#### [Your instructions]
Please print all the lines below exactly as they are written.

---- Exercise data

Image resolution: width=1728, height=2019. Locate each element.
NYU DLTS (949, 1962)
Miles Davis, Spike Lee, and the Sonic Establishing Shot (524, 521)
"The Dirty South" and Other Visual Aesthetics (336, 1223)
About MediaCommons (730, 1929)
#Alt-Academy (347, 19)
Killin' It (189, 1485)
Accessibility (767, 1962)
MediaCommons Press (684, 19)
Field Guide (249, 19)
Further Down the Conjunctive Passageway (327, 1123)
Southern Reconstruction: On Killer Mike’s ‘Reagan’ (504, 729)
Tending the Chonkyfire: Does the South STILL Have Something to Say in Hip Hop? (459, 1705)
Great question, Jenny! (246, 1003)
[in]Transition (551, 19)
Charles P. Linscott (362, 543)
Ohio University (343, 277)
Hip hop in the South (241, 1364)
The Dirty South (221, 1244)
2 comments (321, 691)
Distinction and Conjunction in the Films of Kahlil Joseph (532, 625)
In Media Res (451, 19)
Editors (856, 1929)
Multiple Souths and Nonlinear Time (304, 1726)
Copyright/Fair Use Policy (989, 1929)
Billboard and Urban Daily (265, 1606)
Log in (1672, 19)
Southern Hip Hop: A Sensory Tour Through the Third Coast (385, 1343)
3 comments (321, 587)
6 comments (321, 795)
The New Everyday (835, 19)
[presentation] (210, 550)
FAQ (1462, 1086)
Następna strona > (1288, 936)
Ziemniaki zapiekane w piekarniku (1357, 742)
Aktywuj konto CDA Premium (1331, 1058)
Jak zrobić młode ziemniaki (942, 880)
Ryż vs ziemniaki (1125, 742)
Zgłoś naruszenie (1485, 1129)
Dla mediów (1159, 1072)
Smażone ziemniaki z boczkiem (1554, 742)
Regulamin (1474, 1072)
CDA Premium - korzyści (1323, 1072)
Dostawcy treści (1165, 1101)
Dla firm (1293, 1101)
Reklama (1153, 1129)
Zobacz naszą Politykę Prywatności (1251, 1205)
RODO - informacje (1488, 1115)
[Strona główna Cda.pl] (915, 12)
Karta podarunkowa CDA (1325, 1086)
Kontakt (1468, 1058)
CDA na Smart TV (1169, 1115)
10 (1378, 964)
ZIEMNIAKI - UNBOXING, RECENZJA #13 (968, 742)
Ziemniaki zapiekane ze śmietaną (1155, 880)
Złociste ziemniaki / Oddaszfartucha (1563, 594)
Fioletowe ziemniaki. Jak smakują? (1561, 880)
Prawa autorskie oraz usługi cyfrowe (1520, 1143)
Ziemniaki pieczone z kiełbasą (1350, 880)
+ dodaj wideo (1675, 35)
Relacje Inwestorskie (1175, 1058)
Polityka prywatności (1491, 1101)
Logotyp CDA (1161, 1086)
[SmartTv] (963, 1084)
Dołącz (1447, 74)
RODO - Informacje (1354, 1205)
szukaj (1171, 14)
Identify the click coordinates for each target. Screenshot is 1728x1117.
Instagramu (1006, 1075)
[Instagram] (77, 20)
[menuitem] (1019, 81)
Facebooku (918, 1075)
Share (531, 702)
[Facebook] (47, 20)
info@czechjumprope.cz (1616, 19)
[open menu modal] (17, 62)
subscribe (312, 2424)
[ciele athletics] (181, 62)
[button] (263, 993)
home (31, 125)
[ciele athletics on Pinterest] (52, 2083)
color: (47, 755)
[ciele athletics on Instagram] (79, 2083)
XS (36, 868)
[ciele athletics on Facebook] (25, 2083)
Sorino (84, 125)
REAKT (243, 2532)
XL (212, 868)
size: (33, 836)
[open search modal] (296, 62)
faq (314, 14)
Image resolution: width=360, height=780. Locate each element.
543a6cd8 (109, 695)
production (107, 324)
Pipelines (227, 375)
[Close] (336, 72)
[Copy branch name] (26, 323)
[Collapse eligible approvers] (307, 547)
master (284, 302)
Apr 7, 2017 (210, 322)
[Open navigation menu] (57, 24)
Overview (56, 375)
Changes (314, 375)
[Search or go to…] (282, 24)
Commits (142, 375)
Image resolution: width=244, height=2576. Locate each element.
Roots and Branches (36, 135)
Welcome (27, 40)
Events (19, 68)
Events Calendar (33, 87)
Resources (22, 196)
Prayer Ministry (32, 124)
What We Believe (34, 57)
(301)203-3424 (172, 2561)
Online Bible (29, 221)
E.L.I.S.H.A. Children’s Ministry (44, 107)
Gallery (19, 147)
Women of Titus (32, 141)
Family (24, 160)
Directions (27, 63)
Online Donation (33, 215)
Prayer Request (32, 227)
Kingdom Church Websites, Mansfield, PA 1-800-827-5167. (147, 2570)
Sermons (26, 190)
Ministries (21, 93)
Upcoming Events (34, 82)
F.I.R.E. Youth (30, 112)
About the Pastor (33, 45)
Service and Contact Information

--------

#### [Exercise output]
Image resolution: width=1728, height=2019. Locate each element.
NYU DLTS (949, 1962)
Miles Davis, Spike Lee, and the Sonic Establishing Shot (524, 521)
"The Dirty South" and Other Visual Aesthetics (336, 1223)
About MediaCommons (730, 1929)
#Alt-Academy (347, 19)
Killin' It (189, 1485)
Accessibility (767, 1962)
MediaCommons Press (684, 19)
Field Guide (249, 19)
Further Down the Conjunctive Passageway (327, 1123)
Southern Reconstruction: On Killer Mike’s ‘Reagan’ (504, 729)
Tending the Chonkyfire: Does the South STILL Have Something to Say in Hip Hop? (459, 1705)
Great question, Jenny! (246, 1003)
[in]Transition (551, 19)
Charles P. Linscott (362, 543)
Ohio University (343, 277)
Hip hop in the South (241, 1364)
The Dirty South (221, 1244)
2 comments (321, 691)
Distinction and Conjunction in the Films of Kahlil Joseph (532, 625)
In Media Res (451, 19)
Editors (856, 1929)
Multiple Souths and Nonlinear Time (304, 1726)
Copyright/Fair Use Policy (989, 1929)
Billboard and Urban Daily (265, 1606)
Log in (1672, 19)
Southern Hip Hop: A Sensory Tour Through the Third Coast (385, 1343)
3 comments (321, 587)
6 comments (321, 795)
The New Everyday (835, 19)
[presentation] (210, 550)
FAQ (1462, 1086)
Następna strona > (1288, 936)
Ziemniaki zapiekane w piekarniku (1357, 742)
Aktywuj konto CDA Premium (1331, 1058)
Jak zrobić młode ziemniaki (942, 880)
Ryż vs ziemniaki (1125, 742)
Zgłoś naruszenie (1485, 1129)
Dla mediów (1159, 1072)
Smażone ziemniaki z boczkiem (1554, 742)
Regulamin (1474, 1072)
CDA Premium - korzyści (1323, 1072)
Dostawcy treści (1165, 1101)
Dla firm (1293, 1101)
Reklama (1153, 1129)
Zobacz naszą Politykę Prywatności (1251, 1205)
RODO - informacje (1488, 1115)
[Strona główna Cda.pl] (915, 12)
Karta podarunkowa CDA (1325, 1086)
Kontakt (1468, 1058)
CDA na Smart TV (1169, 1115)
10 (1378, 964)
ZIEMNIAKI - UNBOXING, RECENZJA #13 (968, 742)
Ziemniaki zapiekane ze śmietaną (1155, 880)
Złociste ziemniaki / Oddaszfartucha (1563, 594)
Fioletowe ziemniaki. Jak smakują? (1561, 880)
Prawa autorskie oraz usługi cyfrowe (1520, 1143)
Ziemniaki pieczone z kiełbasą (1350, 880)
+ dodaj wideo (1675, 35)
Relacje Inwestorskie (1175, 1058)
Polityka prywatności (1491, 1101)
Logotyp CDA (1161, 1086)
[SmartTv] (963, 1084)
Dołącz (1447, 74)
RODO - Informacje (1354, 1205)
szukaj (1171, 14)
Identify the click coordinates for each target. Screenshot is 1728x1117.
Instagramu (1006, 1075)
[Instagram] (77, 20)
[menuitem] (1019, 81)
Facebooku (918, 1075)
Share (531, 702)
[Facebook] (47, 20)
info@czechjumprope.cz (1616, 19)
[open menu modal] (17, 62)
subscribe (312, 2424)
[ciele athletics] (181, 62)
[button] (263, 993)
home (31, 125)
[ciele athletics on Pinterest] (52, 2083)
color: (47, 755)
[ciele athletics on Instagram] (79, 2083)
XS (36, 868)
[ciele athletics on Facebook] (25, 2083)
Sorino (84, 125)
REAKT (243, 2532)
XL (212, 868)
size: (33, 836)
[open search modal] (296, 62)
faq (314, 14)
Image resolution: width=360, height=780. Locate each element.
543a6cd8 (109, 695)
production (107, 324)
Pipelines (227, 375)
[Close] (336, 72)
[Copy branch name] (26, 323)
[Collapse eligible approvers] (307, 547)
master (284, 302)
Apr 7, 2017 (210, 322)
[Open navigation menu] (57, 24)
Overview (56, 375)
Changes (314, 375)
[Search or go to…] (282, 24)
Commits (142, 375)
Image resolution: width=244, height=2576. Locate each element.
Roots and Branches (36, 135)
Welcome (27, 40)
Events (19, 68)
Events Calendar (33, 87)
Resources (22, 196)
Prayer Ministry (32, 124)
What We Believe (34, 57)
(301)203-3424 (172, 2561)
Online Bible (29, 221)
E.L.I.S.H.A. Children’s Ministry (44, 107)
Gallery (19, 147)
Women of Titus (32, 141)
Family (24, 160)
Directions (27, 63)
Online Donation (33, 215)
Prayer Request (32, 227)
Kingdom Church Websites, Mansfield, PA 1-800-827-5167. (147, 2570)
Sermons (26, 190)
Ministries (21, 93)
Upcoming Events (34, 82)
F.I.R.E. Youth (30, 112)
About the Pastor (33, 45)
Service and Contact Information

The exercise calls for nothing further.